Outlook good for economy, pent-up demand for vehicles helps drive strong auto market for stakeholders
The US economy is improving, consumers have stockpiled large amounts of cash and there is pent up demand for automobiles, all of which makes it a great time to be a credit union looking to make auto loans.
That was the message from Jonathan Smoke, chief economist for Cox Automotive, during a recent webinar presented by Origence.
Josh Amaton, VP, dealer client experience for Origence, opened the webcast with a quick report on the successes of credit unions on the CUDL auto lending network. He noted they collectively comprise the second-largest indirect auto loan originators, with 13.67 percent lending growth YTD 2021 over 2020. Loan application volume is up considerably year over year: 643,738 through September in 2021, compared to 608,232 last year. This has translated well to funded loan volume: 191,643 loans booked during the first nine months of this year, up from 167,985 January-thru-September 2020.
Smoke noted that the overall economy is back into recovery mode, as the U.S. has largely dealt with the fourth wave of COVID-related issues driven by the Delta variant this summer. Although there was an extremely robust recovery in the spring of 2021, that recovery stalled as new COVID infections climbed in June, July and into August.
“If the recovery we saw in the spring had continued the way it was going, we would have been recovered by now, but instead we went sideways,” Smoke assessed.
Consumers have continued to spend – regardless of COVID activity. Total spending in 2021 through September 4 already has exceeded 2019 spending levels. Some slowdowns were seen this summer, specifically in the travel sectors.
“We are in the beginning of a long and strong economic expansion,” Smoke declared. “I don’t think the vehicle market needs to be preparing for a downturn. We are on pace for real GDP growth of 5.8 percent in 2021, and we are forecasting very strong growth of 4.3 percent next year. Despite some “fits and starts” due to COVID issues, 2021 and 2022 are expected to be the strongest years for the economy since the mid-1980s. This will create lots of opportunities in the vehicle market, and strong conditions for credit and for consumer credit performance.”
The unemployment rate declined to 4.8 percent in September and is expected to end 2021 at less than 4.5 percent. Smoke expects by the end of 2022 unemployment should return to where it was prior to the pandemic. “As a rule, low unemployment is good for vehicle demand,” he pointed out.
Inflation is “significant,” and the vehicle market has played a big role in that, Smoke continued. Prices are at a 13-year high and will continue to rise through the end of 2021 and remain elevated in 2022 as the US works through supply chain disruptions. Inflation is one of several factors that have weighed down consumer sentiment this summer.

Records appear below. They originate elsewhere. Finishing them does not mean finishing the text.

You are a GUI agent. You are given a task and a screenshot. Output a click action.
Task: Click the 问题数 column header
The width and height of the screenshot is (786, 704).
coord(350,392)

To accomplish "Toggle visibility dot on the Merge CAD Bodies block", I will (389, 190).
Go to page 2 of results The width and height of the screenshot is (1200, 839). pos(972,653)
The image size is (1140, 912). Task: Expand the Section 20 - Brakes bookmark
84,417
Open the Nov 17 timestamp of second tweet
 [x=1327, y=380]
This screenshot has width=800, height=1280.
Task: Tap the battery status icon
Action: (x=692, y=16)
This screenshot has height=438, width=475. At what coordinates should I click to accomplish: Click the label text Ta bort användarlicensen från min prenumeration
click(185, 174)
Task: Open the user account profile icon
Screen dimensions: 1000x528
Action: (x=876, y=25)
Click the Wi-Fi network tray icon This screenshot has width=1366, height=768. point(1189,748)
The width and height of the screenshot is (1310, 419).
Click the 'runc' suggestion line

Government stimulus payments have stopped, but consumers have accumulated a substantial amount of savings – $4.2 trillion, a “giant mountain of money” that did not exist in the economy prior to the pandemic. Smoke said this is not just stimulus money, but also the dollars people have not been spending on travel, entertainment and other items for various reasons.
“The savings rate has not started to decline yet, so that is a lot of ‘dry powder’ to support spending when consumer sentiment does fully recover.”
Consumers have used some of their savings to pay down debt or at least stay current. Auto loans have seen “extraordinary” loan performance. According to Equifax, only 1.2 percent of auto loans, or less than 400,000 loans, are in some form of accommodation, which is only slightly more than normal. One year ago, 6 million loans were in accommodation.
The supply situation has unquestionably had an impact on sales this year in the auto industry with 1.5 million fewer vehicles available compared to 2020, and 2.5 million fewer than 2019. However, small increases have been seen in the last 2 weeks, so it is possible the inventory situation has reached its low point.
Although the price of an average vehicle recently reached $45,000, the highest ever, Smoke commented that the inflation can’t be attributed to the pandemic alone. Changes to the market have been underway for years, as consumers buy more full-sized pickups, SUVs and electric vehicles. This has led to fewer vehicles available at less than $30,000.
Supply of used vehicles was better than their new counterparts, but as demand for used cars picked up in August, that changed. Certified preowned vehicles are on track for a record year, as new vehicles are hard to find.
“We don’t see much of a chance for price declines until we get to the back half of 2022,” Smoke predicted. “Vehicle demand is solid, and it is supply that is dictating what is possible.”
The Cox Automotive forecast calls for 15.5 million in new car sales in 2021, plus 39.2 million used car sales, a record, and a new mark for used vehicle values.
2022 should bring continued growth, but with supply constraints hindering overall sales – especially early. Cox expects 16.3 million in total new sales and 39.3 million used car sales, the latter setting another new record.
“Whether you are a credit union or a dealer, this is a great time to be a stakeholder in the vehicle market. We expect it to continue to be strong next year,” Smoke concluded.